Paris (EFE).- The French unions criticized this Saturday what they consider an attitude of “provocation” of the Government of Emmanuel Macron, for continuing to not listen to the strong social rejection of his pension reform project, and asked the Executive not to ” play with fire” because the mobilizations are going to continue.
“What else is there to do?” Philippe Martínez, leader of the combative CGT, asked himself from the head of the demonstration that is preparing to tour Paris this afternoon, in what is being the seventh day of large national mobilizations against the Reform of the retirement system since January.
Martínez went further and pressed so that, if the Government is so sure that its initiative is necessary and is the only possible one, that it consult the citizens.
“Today the only thing we can say is: if (Macron) is so sure of himself, let him consult the French,” challenged the CGT leader, in response to the immovable stance adopted by the French president against the claims of the unions, which this week unsuccessfully asked to be received at the Élysée.
Fight without violence
“Those who run this country must stop this form of denial of the social movement,” stressed Laurent Berger, general secretary of the French Democratic Confederation of Labor (CFDT), also from the demonstration in the capital.
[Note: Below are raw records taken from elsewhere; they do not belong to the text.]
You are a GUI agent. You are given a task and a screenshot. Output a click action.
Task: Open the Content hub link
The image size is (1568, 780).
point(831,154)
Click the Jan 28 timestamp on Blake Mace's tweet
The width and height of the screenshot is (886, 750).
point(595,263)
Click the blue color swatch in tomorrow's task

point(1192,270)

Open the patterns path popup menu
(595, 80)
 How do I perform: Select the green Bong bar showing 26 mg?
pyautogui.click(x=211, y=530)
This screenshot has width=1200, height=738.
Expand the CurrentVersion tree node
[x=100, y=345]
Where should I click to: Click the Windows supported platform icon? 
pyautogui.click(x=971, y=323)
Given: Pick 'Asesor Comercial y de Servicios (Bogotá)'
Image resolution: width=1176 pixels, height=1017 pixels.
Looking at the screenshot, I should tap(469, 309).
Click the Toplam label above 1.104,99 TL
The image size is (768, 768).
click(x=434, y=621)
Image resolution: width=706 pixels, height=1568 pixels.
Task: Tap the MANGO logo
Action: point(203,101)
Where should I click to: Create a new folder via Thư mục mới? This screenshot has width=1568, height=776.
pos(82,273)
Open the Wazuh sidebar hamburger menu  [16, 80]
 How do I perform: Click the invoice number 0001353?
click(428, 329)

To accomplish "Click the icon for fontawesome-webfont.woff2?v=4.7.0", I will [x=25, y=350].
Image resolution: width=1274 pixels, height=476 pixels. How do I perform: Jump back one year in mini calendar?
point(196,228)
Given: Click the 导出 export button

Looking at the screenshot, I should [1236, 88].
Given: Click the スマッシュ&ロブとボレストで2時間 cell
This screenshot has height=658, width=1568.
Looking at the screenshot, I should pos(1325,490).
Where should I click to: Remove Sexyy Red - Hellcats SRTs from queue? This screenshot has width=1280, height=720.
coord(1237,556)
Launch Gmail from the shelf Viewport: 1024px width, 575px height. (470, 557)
Berger also appealed for a consultation with the French and warned the Government that “by dint of playing with fire, nonsense is done.”
The unions indicated that today they expect a great day of protests, because the support for the social movement against the pension reform is, in the words of Martínez, “more than absolute.”
They also assured that, despite the fact that the parliamentary process of the project continues through an accelerated procedure, the battle is not yet lost.
In any case, the workers’ organizations plan to continue fighting in the streets, but without falling into “violence and radicalism,” Berger said.
The opposition tries to block the processing of the reform
The main axis of the reform promoted by Macron is to delay the minimum retirement age by two years, from the current 62 years to 64, something to which all the unions are strongly opposed.
The main argument of the Executive is to guarantee the financial balance of the system on the horizon of 2030, since, if nothing were done, it estimates that in ten years a deficit of close to 150,000 million euros would accumulate.
The bill is being debated in the Senate, where the Labor Minister, Olivier Dussopt, announced on Friday the use of a constitutional mechanism to bypass the hundreds of amendments that the opposition has presented with the intention of blocking the process, and forcing a vote on the whole text.
Specifically, the recourse to article 44.3 will allow that vote in the upper house – where the right has a majority – on a text that will only include the amendments proposed or accepted by the Executive.
In this way, the scenario in which the end of the term of the Senate would have been reached, on Sunday at midnight, by which the upper house would not have been able to pronounce on the reform, something that already happened in the National Assembly, is avoided. on the first reading.
The left-wing opposition has harshly criticized this measure, as well as the unions.